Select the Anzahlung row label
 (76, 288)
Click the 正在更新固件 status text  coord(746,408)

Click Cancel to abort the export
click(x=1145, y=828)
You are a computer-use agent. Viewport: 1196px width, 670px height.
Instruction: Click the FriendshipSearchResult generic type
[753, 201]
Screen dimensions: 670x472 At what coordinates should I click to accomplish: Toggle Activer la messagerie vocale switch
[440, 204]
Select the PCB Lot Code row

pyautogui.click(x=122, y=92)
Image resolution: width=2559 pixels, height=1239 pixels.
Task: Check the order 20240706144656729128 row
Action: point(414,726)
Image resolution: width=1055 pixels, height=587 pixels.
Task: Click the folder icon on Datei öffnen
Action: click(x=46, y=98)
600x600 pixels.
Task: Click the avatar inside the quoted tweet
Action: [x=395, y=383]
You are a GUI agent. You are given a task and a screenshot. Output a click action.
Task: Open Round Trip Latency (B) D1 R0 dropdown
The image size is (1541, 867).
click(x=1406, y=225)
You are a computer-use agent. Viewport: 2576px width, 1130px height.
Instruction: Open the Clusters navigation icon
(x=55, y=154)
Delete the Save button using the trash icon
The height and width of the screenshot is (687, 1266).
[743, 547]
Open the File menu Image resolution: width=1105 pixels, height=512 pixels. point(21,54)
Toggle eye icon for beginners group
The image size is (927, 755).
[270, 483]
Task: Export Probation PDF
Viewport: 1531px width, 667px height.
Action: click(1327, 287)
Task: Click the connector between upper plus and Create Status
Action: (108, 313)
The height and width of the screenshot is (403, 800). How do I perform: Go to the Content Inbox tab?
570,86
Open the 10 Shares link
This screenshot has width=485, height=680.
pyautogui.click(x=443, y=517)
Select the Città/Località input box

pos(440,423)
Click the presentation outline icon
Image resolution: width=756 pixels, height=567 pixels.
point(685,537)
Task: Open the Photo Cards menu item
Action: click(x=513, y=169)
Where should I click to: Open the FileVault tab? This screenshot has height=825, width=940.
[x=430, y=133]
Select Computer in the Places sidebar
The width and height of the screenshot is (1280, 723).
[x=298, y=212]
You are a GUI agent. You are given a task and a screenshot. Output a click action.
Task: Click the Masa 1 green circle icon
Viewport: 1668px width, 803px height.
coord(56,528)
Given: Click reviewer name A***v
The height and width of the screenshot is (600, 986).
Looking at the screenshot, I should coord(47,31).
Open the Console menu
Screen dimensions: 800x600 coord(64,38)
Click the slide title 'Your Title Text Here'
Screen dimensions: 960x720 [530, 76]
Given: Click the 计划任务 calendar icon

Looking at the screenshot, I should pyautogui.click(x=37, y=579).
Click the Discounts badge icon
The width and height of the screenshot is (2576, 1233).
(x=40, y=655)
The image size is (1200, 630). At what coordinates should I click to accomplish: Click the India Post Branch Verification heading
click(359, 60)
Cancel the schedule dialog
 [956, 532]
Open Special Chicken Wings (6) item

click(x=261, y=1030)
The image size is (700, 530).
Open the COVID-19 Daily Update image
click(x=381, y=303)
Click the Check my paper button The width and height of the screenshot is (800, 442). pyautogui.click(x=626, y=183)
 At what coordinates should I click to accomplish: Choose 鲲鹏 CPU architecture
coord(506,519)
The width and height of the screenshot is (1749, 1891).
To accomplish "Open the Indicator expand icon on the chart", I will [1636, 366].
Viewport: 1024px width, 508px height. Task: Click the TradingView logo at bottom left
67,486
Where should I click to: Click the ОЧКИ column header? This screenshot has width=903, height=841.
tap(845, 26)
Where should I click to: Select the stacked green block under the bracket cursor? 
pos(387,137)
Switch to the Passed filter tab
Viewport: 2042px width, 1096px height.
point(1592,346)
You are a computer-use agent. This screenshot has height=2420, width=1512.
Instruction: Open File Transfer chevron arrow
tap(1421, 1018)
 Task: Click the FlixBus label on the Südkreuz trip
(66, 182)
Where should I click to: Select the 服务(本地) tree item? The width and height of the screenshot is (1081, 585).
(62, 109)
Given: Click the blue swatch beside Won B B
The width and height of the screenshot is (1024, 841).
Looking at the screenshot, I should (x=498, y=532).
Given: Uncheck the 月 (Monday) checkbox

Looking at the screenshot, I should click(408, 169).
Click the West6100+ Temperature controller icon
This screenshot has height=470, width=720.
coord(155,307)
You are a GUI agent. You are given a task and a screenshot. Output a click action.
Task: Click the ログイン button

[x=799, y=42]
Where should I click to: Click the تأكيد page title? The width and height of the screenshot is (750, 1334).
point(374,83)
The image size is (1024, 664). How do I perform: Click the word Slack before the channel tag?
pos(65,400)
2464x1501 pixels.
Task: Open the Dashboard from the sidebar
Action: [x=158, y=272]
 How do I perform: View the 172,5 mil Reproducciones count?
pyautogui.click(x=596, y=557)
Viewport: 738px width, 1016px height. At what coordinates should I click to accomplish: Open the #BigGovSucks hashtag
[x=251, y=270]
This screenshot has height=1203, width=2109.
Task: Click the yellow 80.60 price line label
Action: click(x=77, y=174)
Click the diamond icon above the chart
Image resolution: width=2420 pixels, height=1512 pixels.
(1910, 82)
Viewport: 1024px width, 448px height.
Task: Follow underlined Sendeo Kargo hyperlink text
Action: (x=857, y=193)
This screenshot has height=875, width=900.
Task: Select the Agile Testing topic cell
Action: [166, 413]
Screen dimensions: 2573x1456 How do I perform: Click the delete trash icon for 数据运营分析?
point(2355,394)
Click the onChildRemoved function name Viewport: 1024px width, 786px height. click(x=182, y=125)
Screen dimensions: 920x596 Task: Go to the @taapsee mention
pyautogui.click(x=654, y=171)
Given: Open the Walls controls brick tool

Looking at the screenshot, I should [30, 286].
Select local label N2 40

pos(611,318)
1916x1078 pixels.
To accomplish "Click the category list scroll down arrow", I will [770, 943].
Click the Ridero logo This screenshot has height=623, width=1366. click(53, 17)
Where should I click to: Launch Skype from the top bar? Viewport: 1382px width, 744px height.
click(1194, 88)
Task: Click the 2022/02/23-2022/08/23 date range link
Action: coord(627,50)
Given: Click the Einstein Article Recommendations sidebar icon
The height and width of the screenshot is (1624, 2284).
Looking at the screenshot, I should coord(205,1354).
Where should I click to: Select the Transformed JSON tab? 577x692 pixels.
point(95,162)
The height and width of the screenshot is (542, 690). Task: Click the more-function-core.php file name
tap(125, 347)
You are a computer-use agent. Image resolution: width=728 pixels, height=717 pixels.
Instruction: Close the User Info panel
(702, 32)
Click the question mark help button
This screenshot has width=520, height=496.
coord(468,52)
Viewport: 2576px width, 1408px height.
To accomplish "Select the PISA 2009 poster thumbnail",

···

● **Directive**
Render the lines from the one containing "Viewport: 1024px width, 508px" through the one containing "point(1592,346)", both included, as a numbered list, omitting any blank lines.

● **Solution for this exercise**
1. Viewport: 1024px width, 508px height. Task: Click the TradingView logo at bottom left
2. 67,486
3. Where should I click to: Click the ОЧКИ column header? This screenshot has width=903, height=841.
4. tap(845, 26)
5. Where should I click to: Select the stacked green block under the bracket cursor? 
6. pos(387,137)
7. Switch to the Passed filter tab
8. Viewport: 2042px width, 1096px height.
9. point(1592,346)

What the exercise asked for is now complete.